_原文抜粋_
* * * * * * *

0
0

Delete article

Deleted articles cannot be recovered.

Draft of this article would be also deleted.

Are you sure you want to delete this article?

Ubuntu で Kubeadm により k8s 環境構築実験(3)

Last updated at Posted at 2024-11-03

Ubuntu で Kubeadm により k8s 環境構築実験(2)からの続きです。

2台めのワーカーノードを追加してみようとしたら、kubeadm join でエラーになりました。

 kubeadm join 10.0.11.67:6443 --token <TOKEN> \
        --discovery-token-ca-cert-hash sha256:<HASH>
[preflight] Running pre-flight checks
error execution phase preflight: couldn't validate the identity of the API Server: failed to request the cluster-info ConfigMap: Get "https://10.0.11.67:6443/api/v1/namespaces/kube-public/configmaps/cluster-info?timeout=10s": context deadline exceeded
To see the stack trace of this error execute with --v=5 or higher

10.0.11.67 は、マスターノードの IP アドレスです。
マスターノードが壊れてしまったのでしょうか。

新しいワーカーノードを追加するどころか、マスターノードもおかしくなっているようです。
これは、新しいワーカーノードの追加をあきらめ、なんとかマスターノードを直さないといけないです。

マスターノードで、もう一度、sudo kubeadm init を実行します。
kube-apiserver, kube-controller-manager, kube-scheduler, etcd が立ち上がっていたら、sudo kill 9 しておきます。

ubuntu@Master-Node:~$ sudo kubeadm init --pod-network-cidr=192.168.0.0/16
[init] Using Kubernetes version: v1.31.2
[preflight] Running pre-flight checks
error execution phase preflight: [preflight] Some fatal errors occurred:
        [ERROR FileAvailable--etc-kubernetes-manifests-kube-apiserver.yaml]: /etc/kubernetes/manifests/kube-apiserver.yaml already exists
        [ERROR FileAvailable--etc-kubernetes-manifests-kube-controller-manager.yaml]: /etc/kubernetes/manifests/kube-controller-manager.yaml already exists
        [ERROR FileAvailable--etc-kubernetes-manifests-kube-scheduler.yaml]: /etc/kubernetes/manifests/kube-scheduler.yaml already exists
        [ERROR FileAvailable--etc-kubernetes-manifests-etcd.yaml]: /etc/kubernetes/manifests/etcd.yaml already exists
        [ERROR DirAvailable--var-lib-etcd]: /var/lib/etcd is not empty
[preflight] If you know what you are doing, you can make a check non-fatal with `--ignore-preflight-errors=...`
To see the stack trace of this error execute with --v=5 or higher

preflightcheck をパスすればいいのかもしれないのですが、オプションに何を渡したらいいのかわからないので、それぞれ、削除しました。

* * * * * * *

_データ一覧_
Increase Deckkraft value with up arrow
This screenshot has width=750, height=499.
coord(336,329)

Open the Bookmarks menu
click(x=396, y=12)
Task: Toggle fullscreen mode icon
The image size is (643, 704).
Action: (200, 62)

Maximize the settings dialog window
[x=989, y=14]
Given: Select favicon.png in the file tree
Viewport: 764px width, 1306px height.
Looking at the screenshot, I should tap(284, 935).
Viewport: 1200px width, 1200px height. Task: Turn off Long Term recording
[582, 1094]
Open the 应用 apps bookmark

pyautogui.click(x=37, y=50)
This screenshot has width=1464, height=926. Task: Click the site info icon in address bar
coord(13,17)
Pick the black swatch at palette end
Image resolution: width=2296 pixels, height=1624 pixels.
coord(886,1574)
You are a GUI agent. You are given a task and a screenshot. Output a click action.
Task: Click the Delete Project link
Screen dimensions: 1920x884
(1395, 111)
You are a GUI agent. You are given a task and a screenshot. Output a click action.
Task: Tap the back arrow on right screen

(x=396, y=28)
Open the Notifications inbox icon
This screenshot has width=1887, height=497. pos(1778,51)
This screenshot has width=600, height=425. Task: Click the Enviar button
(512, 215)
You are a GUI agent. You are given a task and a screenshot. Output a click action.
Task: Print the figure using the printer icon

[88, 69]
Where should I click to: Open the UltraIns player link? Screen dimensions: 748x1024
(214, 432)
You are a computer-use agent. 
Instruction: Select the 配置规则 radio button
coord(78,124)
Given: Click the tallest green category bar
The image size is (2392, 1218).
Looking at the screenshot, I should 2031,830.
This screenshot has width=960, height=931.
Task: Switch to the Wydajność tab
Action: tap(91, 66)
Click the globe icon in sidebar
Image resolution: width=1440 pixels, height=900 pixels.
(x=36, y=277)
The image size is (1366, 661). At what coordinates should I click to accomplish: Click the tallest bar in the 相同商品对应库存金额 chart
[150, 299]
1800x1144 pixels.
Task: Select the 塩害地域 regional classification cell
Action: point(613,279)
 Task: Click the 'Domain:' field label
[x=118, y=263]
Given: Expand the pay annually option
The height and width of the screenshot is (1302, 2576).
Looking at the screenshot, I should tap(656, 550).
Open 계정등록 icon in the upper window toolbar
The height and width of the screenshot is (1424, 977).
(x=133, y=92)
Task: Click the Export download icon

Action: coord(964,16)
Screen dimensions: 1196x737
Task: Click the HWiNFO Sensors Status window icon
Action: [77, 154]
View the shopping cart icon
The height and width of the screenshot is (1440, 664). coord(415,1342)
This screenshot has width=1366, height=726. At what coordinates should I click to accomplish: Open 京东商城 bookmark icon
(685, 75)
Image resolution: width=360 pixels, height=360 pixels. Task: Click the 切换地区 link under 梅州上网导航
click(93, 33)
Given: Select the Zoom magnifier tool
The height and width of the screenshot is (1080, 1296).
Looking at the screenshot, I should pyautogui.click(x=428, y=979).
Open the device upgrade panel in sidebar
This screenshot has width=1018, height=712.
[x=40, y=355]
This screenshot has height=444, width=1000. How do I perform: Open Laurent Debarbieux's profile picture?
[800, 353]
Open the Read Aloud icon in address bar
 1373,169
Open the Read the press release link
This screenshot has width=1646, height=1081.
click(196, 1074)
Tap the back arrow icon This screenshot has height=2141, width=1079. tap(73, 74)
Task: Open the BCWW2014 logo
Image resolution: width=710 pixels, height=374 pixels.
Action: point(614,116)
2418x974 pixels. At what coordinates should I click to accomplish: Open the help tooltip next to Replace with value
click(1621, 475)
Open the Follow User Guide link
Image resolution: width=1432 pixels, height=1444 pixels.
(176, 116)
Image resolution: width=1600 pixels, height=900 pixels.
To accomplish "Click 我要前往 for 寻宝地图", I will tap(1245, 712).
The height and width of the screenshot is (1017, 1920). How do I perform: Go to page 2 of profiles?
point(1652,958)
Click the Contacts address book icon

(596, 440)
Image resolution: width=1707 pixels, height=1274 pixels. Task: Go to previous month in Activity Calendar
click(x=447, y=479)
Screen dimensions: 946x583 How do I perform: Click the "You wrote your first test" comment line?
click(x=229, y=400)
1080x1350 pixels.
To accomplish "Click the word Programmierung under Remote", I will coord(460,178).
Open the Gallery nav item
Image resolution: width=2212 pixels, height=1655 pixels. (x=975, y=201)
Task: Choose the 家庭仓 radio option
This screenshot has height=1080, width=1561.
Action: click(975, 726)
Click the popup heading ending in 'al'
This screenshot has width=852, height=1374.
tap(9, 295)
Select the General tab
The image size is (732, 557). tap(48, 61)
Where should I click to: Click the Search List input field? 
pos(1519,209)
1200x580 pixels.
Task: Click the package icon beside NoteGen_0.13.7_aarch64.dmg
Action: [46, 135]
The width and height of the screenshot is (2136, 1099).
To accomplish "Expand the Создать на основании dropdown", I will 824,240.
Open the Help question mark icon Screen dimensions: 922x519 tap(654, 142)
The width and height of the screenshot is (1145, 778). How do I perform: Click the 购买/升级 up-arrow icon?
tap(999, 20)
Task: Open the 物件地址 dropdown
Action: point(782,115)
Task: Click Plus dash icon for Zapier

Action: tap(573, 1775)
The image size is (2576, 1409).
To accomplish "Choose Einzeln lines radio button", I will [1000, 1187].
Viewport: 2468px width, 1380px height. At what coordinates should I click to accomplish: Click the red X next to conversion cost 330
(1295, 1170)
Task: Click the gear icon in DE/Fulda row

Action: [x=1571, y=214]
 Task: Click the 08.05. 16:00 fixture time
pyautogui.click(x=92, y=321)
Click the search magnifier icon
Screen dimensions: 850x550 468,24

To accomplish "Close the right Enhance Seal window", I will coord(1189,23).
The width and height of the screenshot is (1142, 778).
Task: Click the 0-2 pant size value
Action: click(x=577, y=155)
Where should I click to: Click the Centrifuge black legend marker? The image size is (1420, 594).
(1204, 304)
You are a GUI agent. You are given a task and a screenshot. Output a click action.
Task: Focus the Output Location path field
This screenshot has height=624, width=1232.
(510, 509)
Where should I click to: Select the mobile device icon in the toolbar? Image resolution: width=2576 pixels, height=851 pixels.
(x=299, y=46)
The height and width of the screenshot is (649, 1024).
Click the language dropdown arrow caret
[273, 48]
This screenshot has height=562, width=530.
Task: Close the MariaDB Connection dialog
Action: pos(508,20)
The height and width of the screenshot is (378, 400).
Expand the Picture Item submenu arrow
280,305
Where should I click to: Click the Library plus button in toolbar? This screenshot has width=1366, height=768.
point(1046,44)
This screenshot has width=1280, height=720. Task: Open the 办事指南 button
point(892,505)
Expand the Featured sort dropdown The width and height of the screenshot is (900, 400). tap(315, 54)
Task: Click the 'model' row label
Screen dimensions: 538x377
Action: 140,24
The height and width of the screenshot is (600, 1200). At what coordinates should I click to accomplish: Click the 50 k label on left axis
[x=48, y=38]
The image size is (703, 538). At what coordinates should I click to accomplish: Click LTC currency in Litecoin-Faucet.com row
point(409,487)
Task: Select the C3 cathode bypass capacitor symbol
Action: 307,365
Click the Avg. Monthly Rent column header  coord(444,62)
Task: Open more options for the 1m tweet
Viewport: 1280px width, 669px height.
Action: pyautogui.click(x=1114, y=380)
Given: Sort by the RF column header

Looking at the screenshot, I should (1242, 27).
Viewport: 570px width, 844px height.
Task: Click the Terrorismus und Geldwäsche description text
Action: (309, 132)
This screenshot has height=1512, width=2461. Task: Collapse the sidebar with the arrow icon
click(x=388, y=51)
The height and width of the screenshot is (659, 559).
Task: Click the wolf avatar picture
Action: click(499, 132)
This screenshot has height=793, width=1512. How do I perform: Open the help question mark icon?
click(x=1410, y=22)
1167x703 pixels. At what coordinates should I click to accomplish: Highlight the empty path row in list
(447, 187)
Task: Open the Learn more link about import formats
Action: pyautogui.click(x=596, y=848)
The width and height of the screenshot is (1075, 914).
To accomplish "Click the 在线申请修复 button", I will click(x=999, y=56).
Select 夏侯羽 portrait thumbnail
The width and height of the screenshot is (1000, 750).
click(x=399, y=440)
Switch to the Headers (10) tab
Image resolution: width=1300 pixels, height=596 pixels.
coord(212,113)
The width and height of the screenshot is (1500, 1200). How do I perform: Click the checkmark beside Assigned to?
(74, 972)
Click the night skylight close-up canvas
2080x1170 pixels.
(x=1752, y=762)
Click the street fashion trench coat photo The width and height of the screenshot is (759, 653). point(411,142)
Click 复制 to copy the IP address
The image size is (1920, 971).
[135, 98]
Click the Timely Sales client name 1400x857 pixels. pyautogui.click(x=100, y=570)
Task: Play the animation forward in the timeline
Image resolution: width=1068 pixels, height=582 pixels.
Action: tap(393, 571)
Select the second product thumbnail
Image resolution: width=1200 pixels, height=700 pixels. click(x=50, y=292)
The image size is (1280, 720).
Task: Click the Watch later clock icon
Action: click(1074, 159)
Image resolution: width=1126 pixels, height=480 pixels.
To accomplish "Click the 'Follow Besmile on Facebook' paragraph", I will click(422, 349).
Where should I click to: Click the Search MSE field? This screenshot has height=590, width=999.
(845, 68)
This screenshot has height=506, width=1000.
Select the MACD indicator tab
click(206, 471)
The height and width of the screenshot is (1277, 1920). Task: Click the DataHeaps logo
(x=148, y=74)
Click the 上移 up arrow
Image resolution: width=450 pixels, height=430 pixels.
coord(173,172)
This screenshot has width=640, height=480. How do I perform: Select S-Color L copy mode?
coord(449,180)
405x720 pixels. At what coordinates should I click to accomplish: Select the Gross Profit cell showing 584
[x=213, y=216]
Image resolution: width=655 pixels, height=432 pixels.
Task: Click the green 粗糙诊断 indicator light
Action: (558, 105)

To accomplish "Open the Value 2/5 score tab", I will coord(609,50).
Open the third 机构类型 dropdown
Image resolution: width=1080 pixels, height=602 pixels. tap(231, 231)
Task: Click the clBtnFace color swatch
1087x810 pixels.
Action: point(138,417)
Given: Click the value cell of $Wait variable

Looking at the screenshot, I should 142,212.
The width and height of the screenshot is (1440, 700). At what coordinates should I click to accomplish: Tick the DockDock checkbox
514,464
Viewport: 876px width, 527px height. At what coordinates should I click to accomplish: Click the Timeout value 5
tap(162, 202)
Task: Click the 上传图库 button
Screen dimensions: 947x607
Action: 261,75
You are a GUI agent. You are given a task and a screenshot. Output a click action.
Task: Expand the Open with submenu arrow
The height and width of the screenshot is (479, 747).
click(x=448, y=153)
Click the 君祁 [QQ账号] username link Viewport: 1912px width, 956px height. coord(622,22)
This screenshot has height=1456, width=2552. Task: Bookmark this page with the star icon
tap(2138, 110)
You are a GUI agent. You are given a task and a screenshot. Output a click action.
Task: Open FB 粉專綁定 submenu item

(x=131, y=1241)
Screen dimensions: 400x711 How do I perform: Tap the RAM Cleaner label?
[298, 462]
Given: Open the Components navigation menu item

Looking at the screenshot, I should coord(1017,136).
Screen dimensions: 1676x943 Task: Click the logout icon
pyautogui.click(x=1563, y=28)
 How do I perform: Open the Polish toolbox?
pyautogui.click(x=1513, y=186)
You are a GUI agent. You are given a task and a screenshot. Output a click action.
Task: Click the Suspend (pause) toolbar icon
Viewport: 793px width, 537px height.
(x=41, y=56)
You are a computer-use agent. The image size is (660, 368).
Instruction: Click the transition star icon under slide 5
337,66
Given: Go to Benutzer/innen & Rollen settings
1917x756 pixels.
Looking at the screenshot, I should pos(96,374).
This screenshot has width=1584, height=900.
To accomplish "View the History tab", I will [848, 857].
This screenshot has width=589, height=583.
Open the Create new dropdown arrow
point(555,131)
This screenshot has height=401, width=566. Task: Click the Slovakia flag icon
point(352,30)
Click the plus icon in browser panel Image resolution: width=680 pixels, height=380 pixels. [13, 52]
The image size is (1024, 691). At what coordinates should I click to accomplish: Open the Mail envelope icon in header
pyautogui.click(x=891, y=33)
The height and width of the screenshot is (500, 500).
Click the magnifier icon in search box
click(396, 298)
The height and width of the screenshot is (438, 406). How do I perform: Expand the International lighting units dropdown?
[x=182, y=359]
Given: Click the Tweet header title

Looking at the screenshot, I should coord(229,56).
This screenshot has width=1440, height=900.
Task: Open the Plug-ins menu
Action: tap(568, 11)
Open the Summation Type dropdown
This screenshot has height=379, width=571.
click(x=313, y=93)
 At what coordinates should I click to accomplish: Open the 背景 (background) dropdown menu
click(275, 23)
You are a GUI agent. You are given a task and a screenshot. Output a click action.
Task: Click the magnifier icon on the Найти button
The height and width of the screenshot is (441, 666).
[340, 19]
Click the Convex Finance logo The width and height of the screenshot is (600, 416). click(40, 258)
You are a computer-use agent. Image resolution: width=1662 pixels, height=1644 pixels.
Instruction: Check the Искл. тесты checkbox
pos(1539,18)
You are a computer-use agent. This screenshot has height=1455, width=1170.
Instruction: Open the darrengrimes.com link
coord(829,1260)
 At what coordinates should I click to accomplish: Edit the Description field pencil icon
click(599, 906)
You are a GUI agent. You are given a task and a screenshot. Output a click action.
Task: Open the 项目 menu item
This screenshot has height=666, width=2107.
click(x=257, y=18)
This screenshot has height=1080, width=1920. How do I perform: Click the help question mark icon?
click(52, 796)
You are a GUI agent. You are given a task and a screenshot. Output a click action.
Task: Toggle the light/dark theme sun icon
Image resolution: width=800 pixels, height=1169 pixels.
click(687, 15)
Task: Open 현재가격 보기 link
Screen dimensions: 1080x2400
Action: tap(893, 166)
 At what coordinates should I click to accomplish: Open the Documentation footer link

* * * * * * *

_指示_
k8s 環境構築の記事について、次の質問に答えてください。
(a) 10.0.11.67 は何の IP アドレスですか。
(b) sudo kubeadm init の出力に示された Kubernetes のバージョンは何ですか。
(c) sudo kubeadm init のエラーで、空ではないと報告されたディレクトリはどれですか。

_解答_
(a) マスターノードの IP アドレス
(b) v1.31.2
(c) /var/lib/etcd